The Undercover Colors group got $100,000 from an investor and received $11,250 in prize money. It has been fine-tuning the prototype for the polish and is focusing on market testing.

Undercover Colors is one of many clever technologies addressing the widespread problem of violence against women. 

In 2012, Nancy Schwartzman, a developer and an anti-violence activist, created the Circle of 6 iPhone app. The app allows users to message a trusted circle of friends for help or support if things get dangerous or intense. It can also contact local hotlines or emergency numbers.   

Developers are fund-raising to develop and distribute pd.id, or personal drink ID. It's a portable, reusable device that takes a small sample of a drink to determine if it's been spiked or tampered with. The Drink Savvy cup monitors your beverage and changes color in the presence of date-rape drugs. 

For those who don’t want to wait for those innovations to become widely available, Drink Safe makes test strips and coasters that evaluate drinks for foreign substances and cost about 50 cents per test.

While they're cool and useful, none of these inventions can end sexual assault or violence against women. The only way to stop rape is to stop perpetrators. Until that happens, these products offer a little high-tech peace of mind.

"I feel like if I had known about these [Drink Safe] strips, I would have made every single one of my girlfriends carry one," Adrienne Gang, a reality TV star who has no memory of what happened after she was drugged at a bar one night, told the Tampa Bay Times. "Because why would you not? It's an added layer of protection."

**Record set:**

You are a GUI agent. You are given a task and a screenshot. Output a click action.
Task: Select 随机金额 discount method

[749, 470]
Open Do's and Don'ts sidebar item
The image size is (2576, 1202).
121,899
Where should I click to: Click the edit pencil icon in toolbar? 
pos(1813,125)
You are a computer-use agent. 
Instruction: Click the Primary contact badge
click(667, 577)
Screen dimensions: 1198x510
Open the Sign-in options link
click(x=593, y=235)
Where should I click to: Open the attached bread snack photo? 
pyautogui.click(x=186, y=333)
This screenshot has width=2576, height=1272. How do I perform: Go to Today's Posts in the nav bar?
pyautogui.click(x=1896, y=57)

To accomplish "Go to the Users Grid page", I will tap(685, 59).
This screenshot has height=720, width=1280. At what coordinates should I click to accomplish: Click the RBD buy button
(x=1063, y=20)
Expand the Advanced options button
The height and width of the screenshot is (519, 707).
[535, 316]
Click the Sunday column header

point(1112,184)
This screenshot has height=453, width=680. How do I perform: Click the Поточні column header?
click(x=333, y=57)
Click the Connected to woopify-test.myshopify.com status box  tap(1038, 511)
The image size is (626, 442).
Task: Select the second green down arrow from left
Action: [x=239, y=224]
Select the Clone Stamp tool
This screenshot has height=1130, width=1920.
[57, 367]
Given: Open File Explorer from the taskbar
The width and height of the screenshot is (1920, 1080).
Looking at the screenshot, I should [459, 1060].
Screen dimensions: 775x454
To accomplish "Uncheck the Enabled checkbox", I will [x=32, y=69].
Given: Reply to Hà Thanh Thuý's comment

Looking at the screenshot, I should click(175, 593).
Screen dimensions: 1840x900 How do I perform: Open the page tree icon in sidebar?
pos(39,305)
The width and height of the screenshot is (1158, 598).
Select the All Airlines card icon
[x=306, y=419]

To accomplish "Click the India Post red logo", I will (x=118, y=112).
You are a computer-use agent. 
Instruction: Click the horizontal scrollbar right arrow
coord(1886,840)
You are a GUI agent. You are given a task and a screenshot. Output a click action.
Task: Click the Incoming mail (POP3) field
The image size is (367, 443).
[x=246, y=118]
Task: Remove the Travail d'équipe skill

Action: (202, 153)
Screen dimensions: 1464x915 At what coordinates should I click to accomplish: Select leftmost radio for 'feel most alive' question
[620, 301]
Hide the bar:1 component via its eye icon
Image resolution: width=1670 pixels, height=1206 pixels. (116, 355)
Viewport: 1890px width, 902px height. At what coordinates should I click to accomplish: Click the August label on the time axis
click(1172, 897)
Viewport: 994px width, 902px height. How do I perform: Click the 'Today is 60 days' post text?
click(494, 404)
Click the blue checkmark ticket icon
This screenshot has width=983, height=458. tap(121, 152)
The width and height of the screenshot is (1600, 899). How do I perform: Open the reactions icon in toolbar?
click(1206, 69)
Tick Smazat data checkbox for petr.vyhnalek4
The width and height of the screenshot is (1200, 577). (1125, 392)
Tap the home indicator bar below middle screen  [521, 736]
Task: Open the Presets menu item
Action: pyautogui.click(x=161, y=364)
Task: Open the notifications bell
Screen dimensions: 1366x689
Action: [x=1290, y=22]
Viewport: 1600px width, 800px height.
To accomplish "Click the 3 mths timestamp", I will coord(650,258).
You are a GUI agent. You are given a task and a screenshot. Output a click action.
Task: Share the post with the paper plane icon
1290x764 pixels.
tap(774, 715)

**Required tasks:**
1. In the text about technologies against violence toward women, about how much does each Drink Safe test cost?
2. Copy out the rows word for word, from the row containing "Click the Connected" through the row containing "will (x=118, y=112).".

**The responses:**
1. About 50 cents per test.

2.
Click the Connected to woopify-test.myshopify.com status box  tap(1038, 511)
The image size is (626, 442).
Task: Select the second green down arrow from left
Action: [x=239, y=224]
Select the Clone Stamp tool
This screenshot has height=1130, width=1920.
[57, 367]
Given: Open File Explorer from the taskbar
The width and height of the screenshot is (1920, 1080).
Looking at the screenshot, I should [459, 1060].
Screen dimensions: 775x454
To accomplish "Uncheck the Enabled checkbox", I will [x=32, y=69].
Given: Reply to Hà Thanh Thuý's comment

Looking at the screenshot, I should click(175, 593).
Screen dimensions: 1840x900 How do I perform: Open the page tree icon in sidebar?
pos(39,305)
The width and height of the screenshot is (1158, 598).
Select the All Airlines card icon
[x=306, y=419]

To accomplish "Click the India Post red logo", I will (x=118, y=112).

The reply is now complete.